YOUR ASSIGNMENT
The answer must be a single number: how many lines in this listing hold the word "chevron".

DATA TO USE
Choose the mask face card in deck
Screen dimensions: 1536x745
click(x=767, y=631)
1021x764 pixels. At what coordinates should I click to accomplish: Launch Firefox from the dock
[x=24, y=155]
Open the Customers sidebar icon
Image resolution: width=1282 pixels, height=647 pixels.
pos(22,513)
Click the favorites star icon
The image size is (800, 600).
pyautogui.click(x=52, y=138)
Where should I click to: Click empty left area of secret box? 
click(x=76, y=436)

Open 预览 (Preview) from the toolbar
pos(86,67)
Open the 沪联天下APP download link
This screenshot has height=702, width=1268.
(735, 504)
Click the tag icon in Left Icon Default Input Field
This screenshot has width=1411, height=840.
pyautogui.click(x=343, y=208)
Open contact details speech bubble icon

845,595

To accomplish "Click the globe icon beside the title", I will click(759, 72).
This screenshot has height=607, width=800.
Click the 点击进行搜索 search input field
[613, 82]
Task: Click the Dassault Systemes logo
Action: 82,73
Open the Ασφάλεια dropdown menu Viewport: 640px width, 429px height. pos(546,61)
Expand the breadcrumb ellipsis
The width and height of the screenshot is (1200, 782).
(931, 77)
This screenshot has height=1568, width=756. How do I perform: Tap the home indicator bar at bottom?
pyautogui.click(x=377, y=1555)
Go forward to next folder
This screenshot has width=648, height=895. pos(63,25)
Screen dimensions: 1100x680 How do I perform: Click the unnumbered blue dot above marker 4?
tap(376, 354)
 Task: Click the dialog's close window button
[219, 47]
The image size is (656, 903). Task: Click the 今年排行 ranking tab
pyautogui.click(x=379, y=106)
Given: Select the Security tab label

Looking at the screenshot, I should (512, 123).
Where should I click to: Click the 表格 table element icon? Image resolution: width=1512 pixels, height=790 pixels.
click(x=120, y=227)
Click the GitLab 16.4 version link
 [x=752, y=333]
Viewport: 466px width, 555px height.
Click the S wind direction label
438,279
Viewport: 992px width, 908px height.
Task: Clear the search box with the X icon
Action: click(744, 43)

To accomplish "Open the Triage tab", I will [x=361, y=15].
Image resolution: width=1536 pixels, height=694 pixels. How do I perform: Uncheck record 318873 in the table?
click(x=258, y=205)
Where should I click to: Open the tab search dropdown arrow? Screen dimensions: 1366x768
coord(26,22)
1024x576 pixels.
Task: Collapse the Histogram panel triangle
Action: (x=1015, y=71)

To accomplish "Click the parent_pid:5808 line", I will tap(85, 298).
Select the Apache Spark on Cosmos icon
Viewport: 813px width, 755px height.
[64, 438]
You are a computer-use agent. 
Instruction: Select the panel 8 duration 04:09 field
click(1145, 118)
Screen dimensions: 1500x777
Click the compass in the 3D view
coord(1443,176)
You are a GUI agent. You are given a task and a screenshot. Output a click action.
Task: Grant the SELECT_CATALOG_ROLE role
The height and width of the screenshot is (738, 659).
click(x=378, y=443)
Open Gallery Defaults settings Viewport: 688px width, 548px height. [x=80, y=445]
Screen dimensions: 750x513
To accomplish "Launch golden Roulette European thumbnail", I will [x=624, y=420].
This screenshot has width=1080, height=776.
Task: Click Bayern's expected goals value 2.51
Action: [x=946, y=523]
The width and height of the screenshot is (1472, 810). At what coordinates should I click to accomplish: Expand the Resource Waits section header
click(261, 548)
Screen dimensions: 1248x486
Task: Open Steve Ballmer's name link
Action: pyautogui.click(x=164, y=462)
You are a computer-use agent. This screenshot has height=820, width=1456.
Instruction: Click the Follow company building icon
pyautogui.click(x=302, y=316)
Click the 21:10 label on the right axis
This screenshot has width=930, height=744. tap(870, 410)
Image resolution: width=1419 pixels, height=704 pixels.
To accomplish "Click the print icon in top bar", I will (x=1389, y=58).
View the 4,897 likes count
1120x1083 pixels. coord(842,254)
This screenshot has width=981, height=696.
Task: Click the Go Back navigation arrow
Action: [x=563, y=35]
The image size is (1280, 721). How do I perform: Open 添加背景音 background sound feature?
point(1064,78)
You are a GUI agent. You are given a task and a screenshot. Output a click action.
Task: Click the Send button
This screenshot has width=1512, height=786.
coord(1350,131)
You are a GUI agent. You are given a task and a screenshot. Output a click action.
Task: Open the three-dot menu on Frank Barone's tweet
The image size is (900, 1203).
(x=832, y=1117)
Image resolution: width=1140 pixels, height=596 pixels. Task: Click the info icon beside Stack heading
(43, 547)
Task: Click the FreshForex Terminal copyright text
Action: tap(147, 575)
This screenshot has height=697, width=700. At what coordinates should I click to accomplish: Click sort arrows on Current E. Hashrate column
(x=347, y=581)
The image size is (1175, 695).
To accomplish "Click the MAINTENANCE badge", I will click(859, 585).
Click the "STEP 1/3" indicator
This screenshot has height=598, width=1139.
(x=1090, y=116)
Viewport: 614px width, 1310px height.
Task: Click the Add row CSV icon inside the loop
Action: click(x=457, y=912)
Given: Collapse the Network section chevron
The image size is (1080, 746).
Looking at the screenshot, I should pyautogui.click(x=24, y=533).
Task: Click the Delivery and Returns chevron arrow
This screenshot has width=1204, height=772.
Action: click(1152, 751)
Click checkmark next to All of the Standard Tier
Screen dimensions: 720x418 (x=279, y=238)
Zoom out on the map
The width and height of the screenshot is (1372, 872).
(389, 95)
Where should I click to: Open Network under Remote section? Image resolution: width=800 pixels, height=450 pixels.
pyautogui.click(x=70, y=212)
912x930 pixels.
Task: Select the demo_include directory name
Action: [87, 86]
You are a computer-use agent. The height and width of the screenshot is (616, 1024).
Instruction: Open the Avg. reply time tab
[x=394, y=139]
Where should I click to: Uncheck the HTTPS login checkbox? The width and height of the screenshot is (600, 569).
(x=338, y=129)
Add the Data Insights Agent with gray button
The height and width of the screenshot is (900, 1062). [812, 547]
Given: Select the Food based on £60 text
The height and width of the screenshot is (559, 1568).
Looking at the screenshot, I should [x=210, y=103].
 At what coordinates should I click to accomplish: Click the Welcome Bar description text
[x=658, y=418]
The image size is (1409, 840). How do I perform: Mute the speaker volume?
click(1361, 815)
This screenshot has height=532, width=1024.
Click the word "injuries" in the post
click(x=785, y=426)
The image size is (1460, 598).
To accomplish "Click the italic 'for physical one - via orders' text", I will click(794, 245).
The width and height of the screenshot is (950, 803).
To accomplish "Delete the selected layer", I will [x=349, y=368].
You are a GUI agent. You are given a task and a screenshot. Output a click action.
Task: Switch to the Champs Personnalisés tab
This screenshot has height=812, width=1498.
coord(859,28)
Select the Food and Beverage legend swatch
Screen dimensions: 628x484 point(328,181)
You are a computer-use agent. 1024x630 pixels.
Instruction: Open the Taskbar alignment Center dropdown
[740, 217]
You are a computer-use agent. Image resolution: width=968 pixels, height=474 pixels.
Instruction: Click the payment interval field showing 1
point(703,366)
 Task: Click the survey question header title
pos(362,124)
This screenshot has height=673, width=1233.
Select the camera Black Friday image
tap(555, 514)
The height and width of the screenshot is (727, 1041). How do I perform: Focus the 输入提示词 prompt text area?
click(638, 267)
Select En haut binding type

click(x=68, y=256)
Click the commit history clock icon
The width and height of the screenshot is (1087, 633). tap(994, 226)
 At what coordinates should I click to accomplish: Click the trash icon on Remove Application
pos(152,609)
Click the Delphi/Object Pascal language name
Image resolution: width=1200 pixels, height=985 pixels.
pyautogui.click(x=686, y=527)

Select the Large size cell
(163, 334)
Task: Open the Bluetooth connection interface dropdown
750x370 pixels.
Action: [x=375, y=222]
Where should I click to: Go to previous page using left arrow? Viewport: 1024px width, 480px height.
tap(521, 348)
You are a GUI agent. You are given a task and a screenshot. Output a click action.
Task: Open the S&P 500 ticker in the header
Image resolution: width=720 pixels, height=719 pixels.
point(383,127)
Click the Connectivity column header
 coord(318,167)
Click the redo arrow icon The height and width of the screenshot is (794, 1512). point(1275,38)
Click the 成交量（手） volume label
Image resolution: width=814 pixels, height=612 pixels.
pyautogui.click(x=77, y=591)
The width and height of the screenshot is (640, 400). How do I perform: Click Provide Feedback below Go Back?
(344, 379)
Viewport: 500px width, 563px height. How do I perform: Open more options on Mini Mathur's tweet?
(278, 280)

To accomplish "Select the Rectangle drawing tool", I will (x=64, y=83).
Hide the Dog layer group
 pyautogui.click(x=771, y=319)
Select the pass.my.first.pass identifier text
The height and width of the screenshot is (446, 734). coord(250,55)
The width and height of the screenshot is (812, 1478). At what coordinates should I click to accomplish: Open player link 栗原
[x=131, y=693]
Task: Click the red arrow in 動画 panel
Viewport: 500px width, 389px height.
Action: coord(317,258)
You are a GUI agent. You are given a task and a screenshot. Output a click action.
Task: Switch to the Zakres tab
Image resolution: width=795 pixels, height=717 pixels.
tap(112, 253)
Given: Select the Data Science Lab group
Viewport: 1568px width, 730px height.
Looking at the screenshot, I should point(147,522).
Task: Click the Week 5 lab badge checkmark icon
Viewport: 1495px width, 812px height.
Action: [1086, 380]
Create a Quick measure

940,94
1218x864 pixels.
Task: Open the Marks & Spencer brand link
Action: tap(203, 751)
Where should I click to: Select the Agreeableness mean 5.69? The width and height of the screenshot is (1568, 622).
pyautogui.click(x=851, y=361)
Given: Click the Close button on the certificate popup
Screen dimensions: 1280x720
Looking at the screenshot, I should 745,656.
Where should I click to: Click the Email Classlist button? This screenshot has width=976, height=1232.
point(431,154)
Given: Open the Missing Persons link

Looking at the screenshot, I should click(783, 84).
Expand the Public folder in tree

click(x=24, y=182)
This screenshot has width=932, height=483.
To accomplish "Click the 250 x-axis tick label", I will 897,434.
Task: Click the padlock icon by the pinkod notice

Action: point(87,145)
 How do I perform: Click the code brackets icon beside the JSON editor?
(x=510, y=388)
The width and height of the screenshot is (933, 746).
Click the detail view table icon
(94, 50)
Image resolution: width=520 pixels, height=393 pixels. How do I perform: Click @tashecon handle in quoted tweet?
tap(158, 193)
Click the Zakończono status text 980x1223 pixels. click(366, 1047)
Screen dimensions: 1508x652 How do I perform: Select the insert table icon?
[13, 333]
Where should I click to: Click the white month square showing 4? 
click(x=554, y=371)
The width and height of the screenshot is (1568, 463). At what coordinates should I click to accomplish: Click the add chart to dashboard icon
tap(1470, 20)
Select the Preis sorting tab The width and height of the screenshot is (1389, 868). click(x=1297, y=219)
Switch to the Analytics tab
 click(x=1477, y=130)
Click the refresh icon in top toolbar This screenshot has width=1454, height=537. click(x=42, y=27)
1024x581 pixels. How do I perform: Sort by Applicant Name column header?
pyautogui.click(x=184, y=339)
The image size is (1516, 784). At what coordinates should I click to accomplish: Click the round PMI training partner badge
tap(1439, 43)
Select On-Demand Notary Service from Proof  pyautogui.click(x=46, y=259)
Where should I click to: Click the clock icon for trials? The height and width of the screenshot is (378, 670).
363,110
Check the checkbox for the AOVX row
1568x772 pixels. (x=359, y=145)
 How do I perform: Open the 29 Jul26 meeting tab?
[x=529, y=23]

WRITTEN SOLUTION
2